PETALING JAYA: The pandemic is causing much change in the insurance sector but takaful operators feel they have an edge in terms of growth over their conventional counterparts.
Malaysia’s oldest takaful operator Syarikat Takaful Malaysia Keluarga Bhd group chief executive officer Nor Azman Zainal believes that the concerns of the takaful industry are about the overall impact of the outbreak of Covid-19 on the economic environment, particularly prospects for growth and profitability in underwriting as well as investment portfolios.
“In light of the outbreak, takaful operators and insurance companies are hard-pressed to adjust their budgets and implementation plans, cash flow expectations as well as investment portfolios in order to stay competitive in the insurance and takaful industry.
“The takaful industry in Malaysia is anticipated to continue to outperform its conventional counterparts and further strengthen its position as the leading takaful market in Asean.“The long-term outlook for the takaful sector remains positive, taking into account the current low penetration rate, rising standards of living, escalating medical costs and ageing population in addition to robust growth in the Islamic banking and finance sector,” he pointed out.
The general business segment is anticipated to witness intense competition among industry players that would spur the introduction of innovative products and services in a more liberalised market environment to register better underwriting profit and increase market penetration.
Takaful Malaysia is aiming to see its earnings bounce amid the uncertainties and challenges posed by the Omicron variant on the economy.
The takaful operator, which saw a 12% drop year-on-year in net profit in the third quarter (Q3) ended Sept 30, 2021, is also looking at strengthening its foothold in the competitive takaful space.
In an interview with StarBiz, Nor Azman said the company would leverage on its lead position in single contribution products and focus on regular retail contribution products channeled via bancatakaful as well as other channels to diversify its business portfolio.
The retail market in the bancatakaful business remains a huge untapped market for the group to provide protection and savings products to the retail customers of its bank partners, he said.
He said the group’s focus in 2022 would be to tap on its established bancatakaful partnerships with leading Islamic financial institutions to introduce new savings and investment-linked advisory products, and further promote its online takaful solutions to the bank’s clientele.
“We are looking at improving our digital capabilities and technology to better support our bank partners in marketing and distributing our regular contribution advisory products,” he noted.

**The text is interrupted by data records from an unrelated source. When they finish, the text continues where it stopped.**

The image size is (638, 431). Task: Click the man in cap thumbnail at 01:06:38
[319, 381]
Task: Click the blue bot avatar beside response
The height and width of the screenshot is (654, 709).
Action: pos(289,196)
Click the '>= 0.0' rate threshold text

In terms of digitalisation, he said Takaful Malaysia would embark on digital solutions to offer a differentiated experience of customised services for corporate clients to strengthen market reach in the employee benefits (EB) segment.
“The company will constantly improve its client engagement via service propositions to retain and generate profitable business on the back of the stiff market competition.
“We will also explore and strengthen our partnership marketing with affiliate partners with a larger customer base for cross-selling of our family takaful products,” he added.
On the general takaful business, Nor Azman said it would strike the right balance between underwriting margins and business growth to further penetrate the market and secure a lead position among the key industry players.
For the motor takaful business, he said Takaful Malaysia would continue to build an online motor customer base and penetrate the other segment while maintaining its existing corporate agency force. As at Dec 31, 2021, it had more than 2,700 corporate agents.
The company would also adopt a pricing segmentation approach for targeted groups with better claims experience to drive the growth of its motor takaful business, he pointed out.
To stay connected with consumers, especially millennials and social media users, he said it would intensify the group’s brand presence via digital platforms as part of its customer engagement and digital distribution strategies.
Furthermore, Nor Azman said the takaful operator would continue to assess its investment strategy to achieve stable and adequate investment yields while focusing on disciplined expense management to accomplish operational excellence.
Family takaful is currently the biggest contributor to the group’s earnings, accounting for about 67%, while general takaful accounts for 33%.
In terms of market share, Takaful Malaysia is ranked second in the family takaful business with a 20% share as of the third quarter of 2021, while also maintaining the second spot for its general takaful with 23.4% market share.
Takaful Malaysia reported a net profit of RM72.6mil for Q3 of FY21, which was 12% lower y-o-y and 11% down quarter-on-quarter.
This brought nine-month earnings to RM255.3mil – down 1.54% – from the previous corresponding period.
RHB Research, in a report, said the day one impact of the Malaysian Financial Reporting Standards 17, which is expected to come into effect on Jan 1, 2023, could see a 15% to 20% drop in forecast FY23 earnings. Shareholder equity is expected to drop by 25% to 30%, RHB estimated.
But the research firm said it has not accounted for these changes in its forecasts.
“Our FY21-FY23 forecast profit after tax and minority interest has been lowered by 7%, 22%, 15%,” RHB said in its report.Meanwhile, CGS-CIMB Research said it was lowering its FY21 net profit forecast by 7.7%. This was due to the 9.4% cut in projected investment income, in view of the weaker-than-expected nine-month investment income, the research house said.